====== Supplied information ======

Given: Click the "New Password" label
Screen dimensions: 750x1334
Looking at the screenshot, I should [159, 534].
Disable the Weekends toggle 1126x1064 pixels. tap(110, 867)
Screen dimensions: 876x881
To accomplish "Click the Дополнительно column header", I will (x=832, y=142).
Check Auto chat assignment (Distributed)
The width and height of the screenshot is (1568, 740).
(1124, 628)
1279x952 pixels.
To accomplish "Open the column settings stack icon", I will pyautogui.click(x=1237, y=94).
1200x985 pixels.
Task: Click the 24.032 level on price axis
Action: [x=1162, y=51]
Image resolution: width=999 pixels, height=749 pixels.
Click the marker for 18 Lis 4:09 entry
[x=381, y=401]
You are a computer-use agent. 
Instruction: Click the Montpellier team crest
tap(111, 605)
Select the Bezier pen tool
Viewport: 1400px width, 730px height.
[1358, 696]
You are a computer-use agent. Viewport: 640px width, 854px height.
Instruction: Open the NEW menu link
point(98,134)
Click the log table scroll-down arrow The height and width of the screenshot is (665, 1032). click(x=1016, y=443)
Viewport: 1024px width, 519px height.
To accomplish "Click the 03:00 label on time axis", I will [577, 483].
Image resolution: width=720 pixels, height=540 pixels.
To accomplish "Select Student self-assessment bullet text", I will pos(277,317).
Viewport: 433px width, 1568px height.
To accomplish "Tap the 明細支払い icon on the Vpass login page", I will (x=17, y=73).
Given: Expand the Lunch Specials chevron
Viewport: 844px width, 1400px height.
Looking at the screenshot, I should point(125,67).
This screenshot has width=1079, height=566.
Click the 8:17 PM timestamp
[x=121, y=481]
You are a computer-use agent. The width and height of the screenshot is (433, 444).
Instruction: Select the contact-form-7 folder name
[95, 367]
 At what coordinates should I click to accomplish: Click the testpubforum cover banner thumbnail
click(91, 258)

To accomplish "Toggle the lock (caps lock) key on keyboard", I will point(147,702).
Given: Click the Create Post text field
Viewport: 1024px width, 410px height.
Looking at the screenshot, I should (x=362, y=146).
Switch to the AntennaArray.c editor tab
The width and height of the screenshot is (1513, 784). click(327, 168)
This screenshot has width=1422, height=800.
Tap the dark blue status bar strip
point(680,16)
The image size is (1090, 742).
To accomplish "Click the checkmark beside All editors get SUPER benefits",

======

About this exercise:
Would you please give back all of the material above exactly as it stands?

Response box:
Given: Click the "New Password" label
Screen dimensions: 750x1334
Looking at the screenshot, I should [159, 534].
Disable the Weekends toggle 1126x1064 pixels. tap(110, 867)
Screen dimensions: 876x881
To accomplish "Click the Дополнительно column header", I will (x=832, y=142).
Check Auto chat assignment (Distributed)
The width and height of the screenshot is (1568, 740).
(1124, 628)
1279x952 pixels.
To accomplish "Open the column settings stack icon", I will pyautogui.click(x=1237, y=94).
1200x985 pixels.
Task: Click the 24.032 level on price axis
Action: [x=1162, y=51]
Image resolution: width=999 pixels, height=749 pixels.
Click the marker for 18 Lis 4:09 entry
[x=381, y=401]
You are a computer-use agent. 
Instruction: Click the Montpellier team crest
tap(111, 605)
Select the Bezier pen tool
Viewport: 1400px width, 730px height.
[1358, 696]
You are a computer-use agent. Viewport: 640px width, 854px height.
Instruction: Open the NEW menu link
point(98,134)
Click the log table scroll-down arrow The height and width of the screenshot is (665, 1032). click(x=1016, y=443)
Viewport: 1024px width, 519px height.
To accomplish "Click the 03:00 label on time axis", I will [577, 483].
Image resolution: width=720 pixels, height=540 pixels.
To accomplish "Select Student self-assessment bullet text", I will pos(277,317).
Viewport: 433px width, 1568px height.
To accomplish "Tap the 明細支払い icon on the Vpass login page", I will (x=17, y=73).
Given: Expand the Lunch Specials chevron
Viewport: 844px width, 1400px height.
Looking at the screenshot, I should point(125,67).
This screenshot has width=1079, height=566.
Click the 8:17 PM timestamp
[x=121, y=481]
You are a computer-use agent. The width and height of the screenshot is (433, 444).
Instruction: Select the contact-form-7 folder name
[95, 367]
 At what coordinates should I click to accomplish: Click the testpubforum cover banner thumbnail
click(91, 258)

To accomplish "Toggle the lock (caps lock) key on keyboard", I will point(147,702).
Given: Click the Create Post text field
Viewport: 1024px width, 410px height.
Looking at the screenshot, I should (x=362, y=146).
Switch to the AntennaArray.c editor tab
The width and height of the screenshot is (1513, 784). click(327, 168)
This screenshot has width=1422, height=800.
Tap the dark blue status bar strip
point(680,16)
The image size is (1090, 742).
To accomplish "Click the checkmark beside All editors get SUPER benefits",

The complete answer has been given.